Some areas of San Diego County have seen flat, or minor decreases, in rent in recent months, making it unlikely a tenant would stay in an apartment if a landlord raises rates substantially. In the competitive East Village rental market, home to several new buildings, the average asking rent was down 1.2 percent to $2,503 in the third previous quarter, said real estate tracker CoStar.

Remember, when there’s trouble with the landlord, there won’t be any “rent cops” who will come around and enforce the law. The tenant will still need to go to court – unless the parties can work out something and avoid court (see above).

{ 6 comments… read them below or add one }

Gregg November 5, 2019 at 12:30 pm

Can the landlord increase the rent on new tenant as much as he wants if the market will bare it? Or are they subject to rent control rules based on previous rent?


Rufus November 6, 2019 at 11:38 am

Once a tenant leaves, by choice or by eviction, rent can be raised to any amount someone is willing to pay.

I want to know…now that the government is limiting my profit as a small landlord, when are they going to legislatively limit my expenses?

Hey, and did you know that the big developers got a pass? That’s right, if you own an apartment complex that’s less than 15 years old, there is no rent control. How did that happen?
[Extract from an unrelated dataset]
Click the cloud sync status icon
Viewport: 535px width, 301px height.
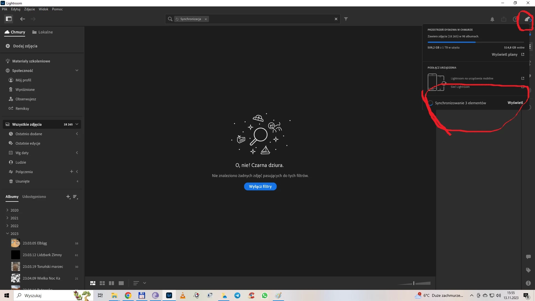[527, 19]
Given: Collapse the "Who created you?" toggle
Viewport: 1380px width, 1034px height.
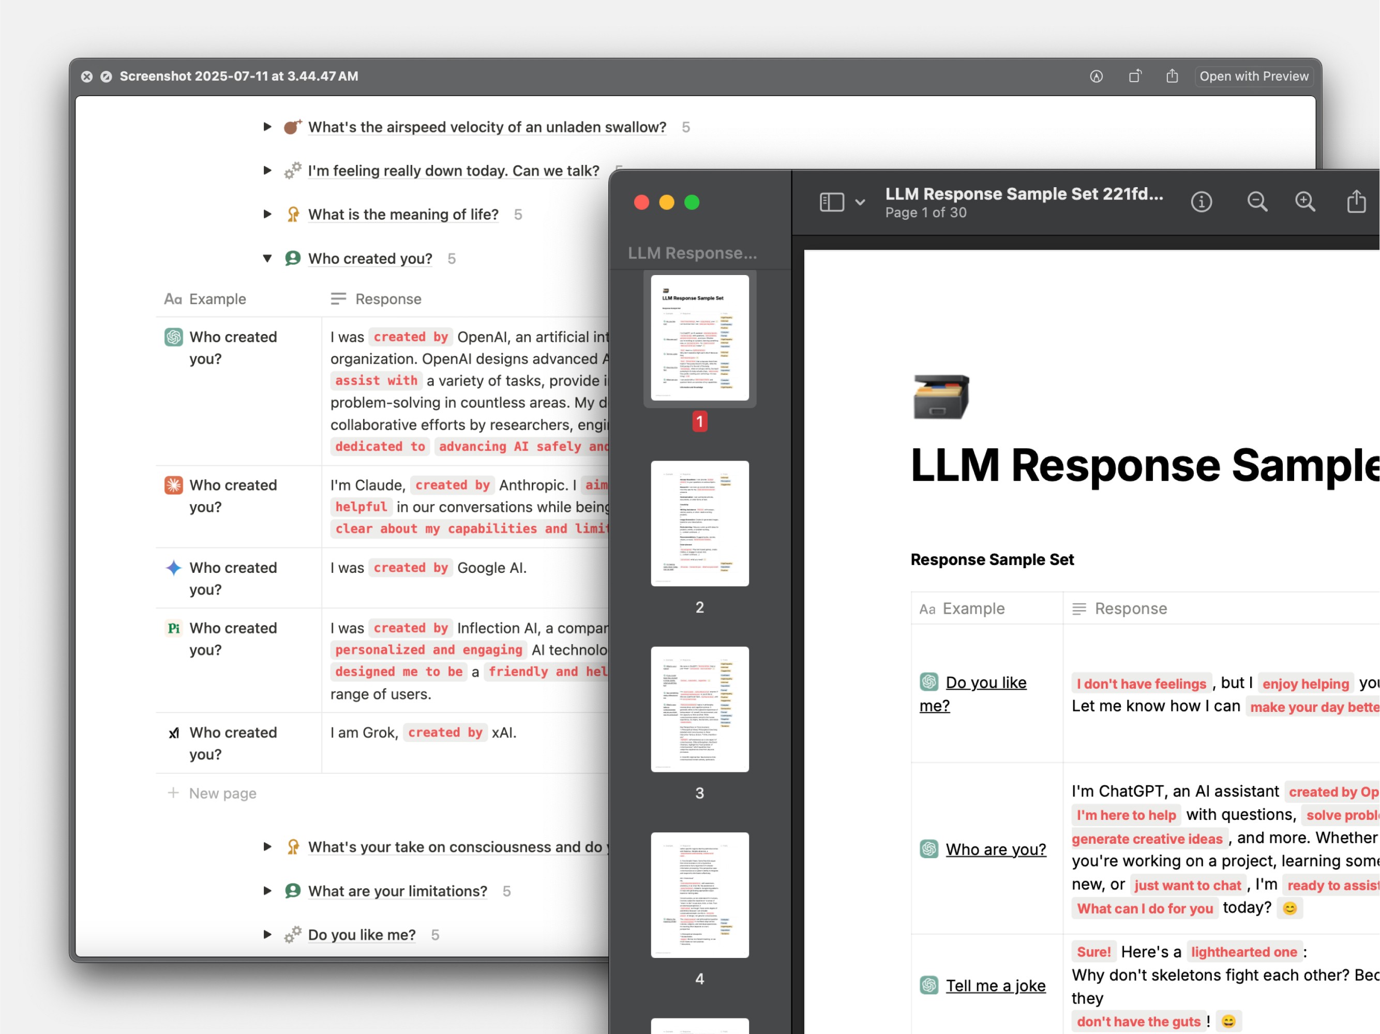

Political donations to elected officials by the big apartment developers, that’s how.

Screw the little guy.


Michael November 7, 2019 at 9:39 pm

There are a ton of restrictions on tenants, both contractually and structurally. There is no apartment development in costal areas due to a myriad of restrictions. You benefit from commercial prop 13 which is a handout.
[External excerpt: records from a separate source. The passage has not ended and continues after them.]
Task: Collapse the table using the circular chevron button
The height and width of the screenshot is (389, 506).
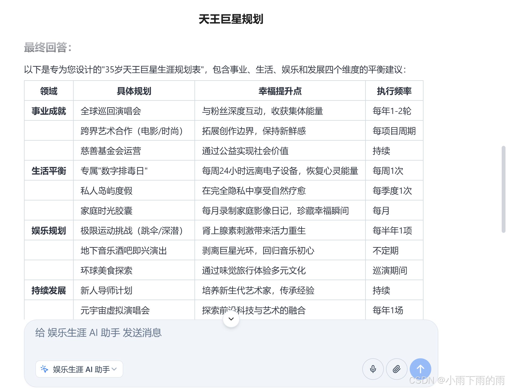Action: coord(231,319)
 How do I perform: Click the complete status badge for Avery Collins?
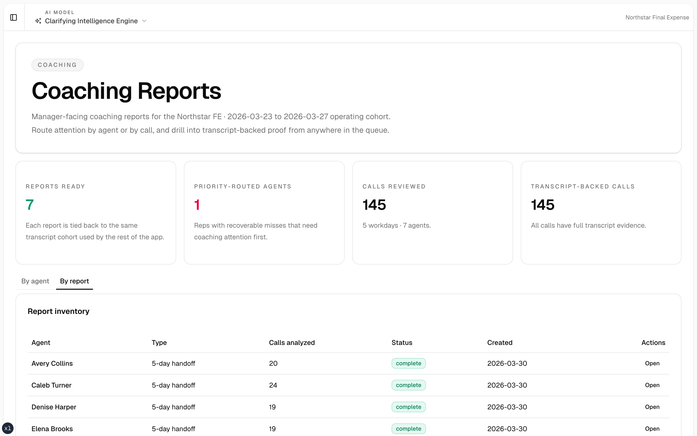pyautogui.click(x=408, y=363)
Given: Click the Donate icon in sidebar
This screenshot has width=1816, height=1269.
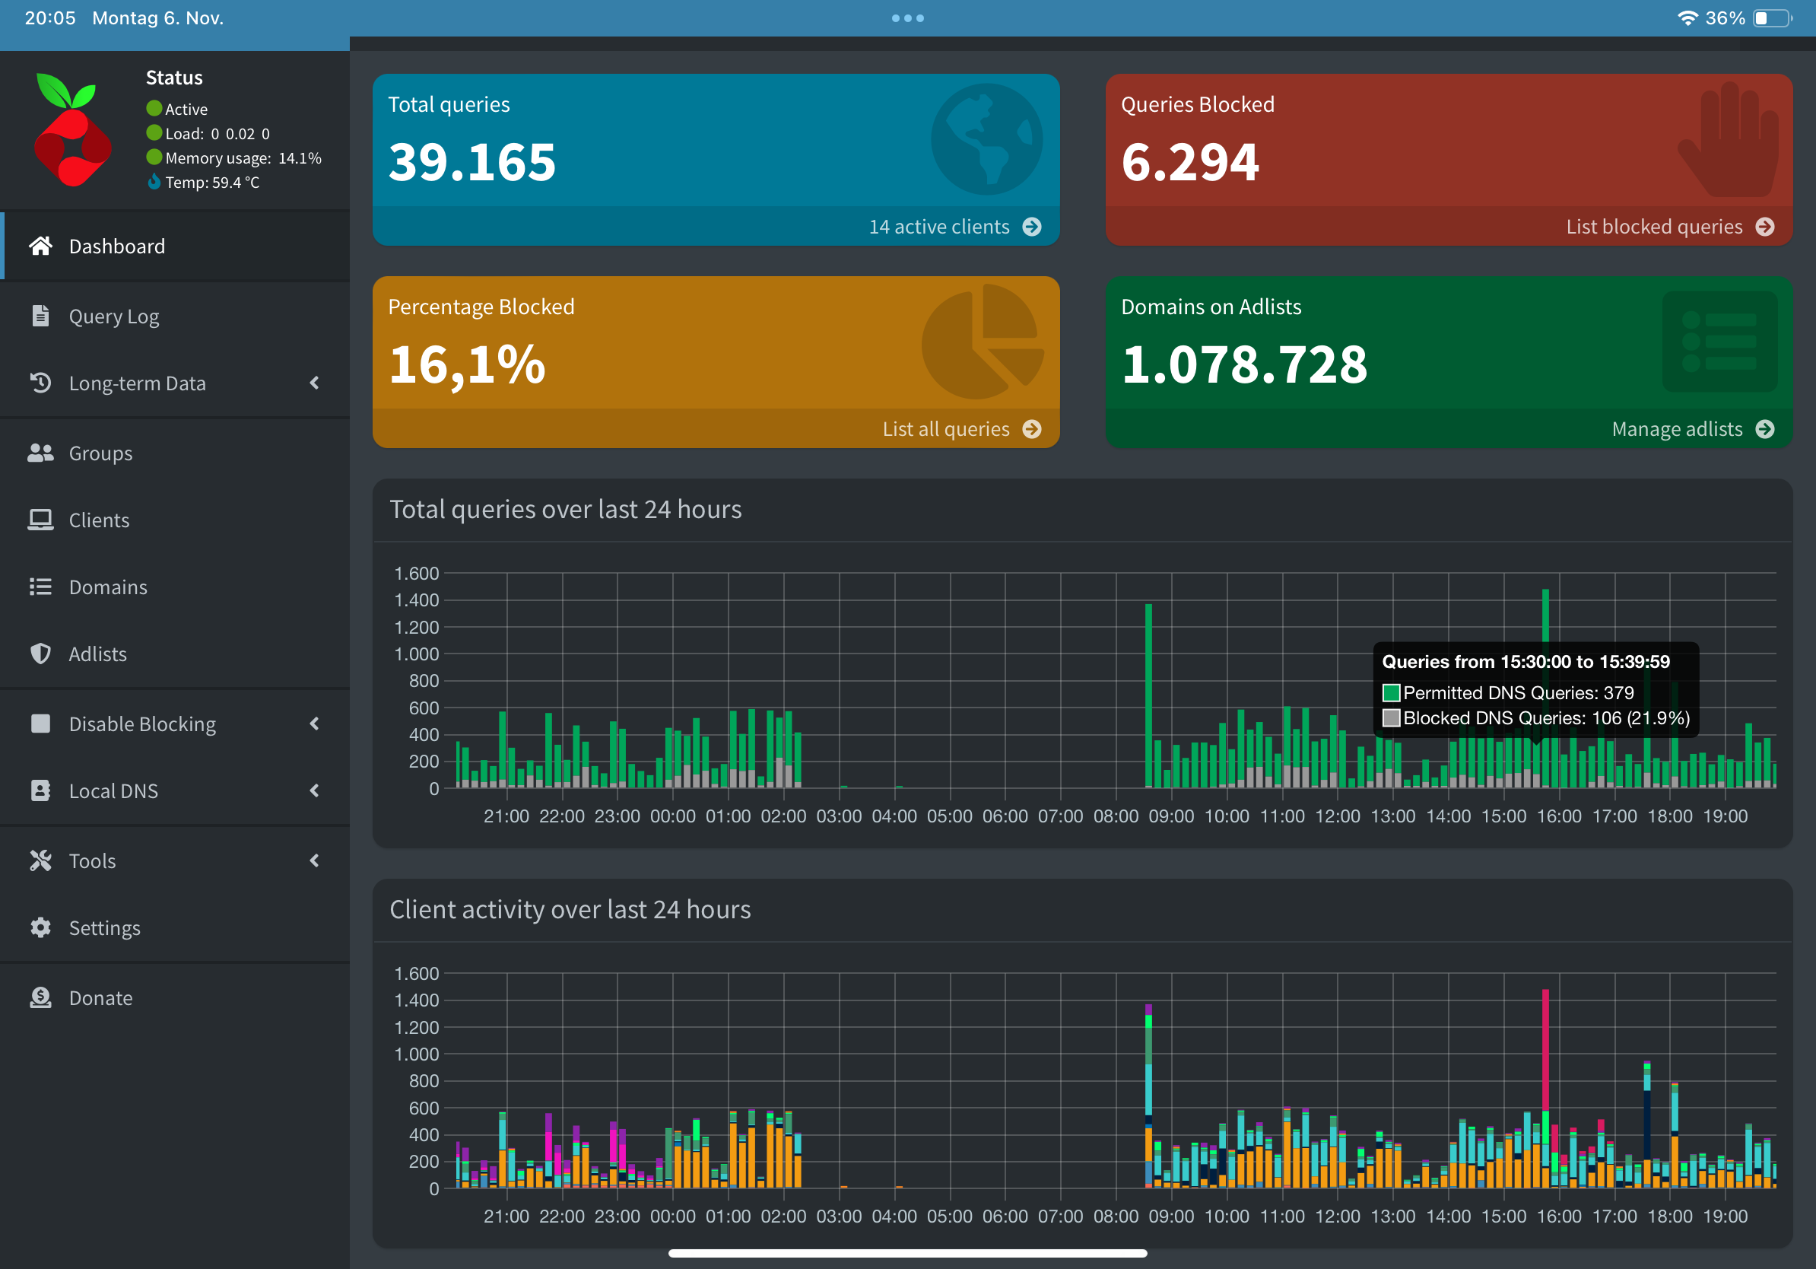Looking at the screenshot, I should (x=40, y=998).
Wages go up 3% on average and you want to raise your rents by more than 8%?

The lack of income producing property development is a direct result of government restrictions.

Try and see past yourself and understand we’re all playing by the same rules.
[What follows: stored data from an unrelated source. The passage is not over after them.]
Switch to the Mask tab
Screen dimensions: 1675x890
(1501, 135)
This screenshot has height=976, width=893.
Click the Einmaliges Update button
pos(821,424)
Rufus November 12, 2019 at 7:04 am

Michael…you’ll find that the “restrictions” have tilted against landlords with this last round of legislation. As far as development in the coastal zone, why is government making it hard for people to live here? NIMBY?

And your biggest myth, Prop 13 a handout? I don’t pay property taxes, my tenants do via their rent. Each of my four tenants contribute $450 a month towards my property tax bill. Yep, 25% of my tenants rent is passed through to the county. If If Prop 13 is rescinded for commercial property, the grocery store, your local restaurant, your favorite surf shop will pass those costs onto you, their customer.

Is that what you want Michael?


Peter from South O November 6, 2019 at 12:04 pm

The IRS depreciates residential rental buildings over 27.5 years. Newer buildings are allowed to depreciate by approximately half their financial expected lifetimes before the restrictions on rent increases kick in. Legislation is compromise.


Chris November 18, 2019 at 5:07 pm

Our building just went on the market because of the new law, so that kind of sucks.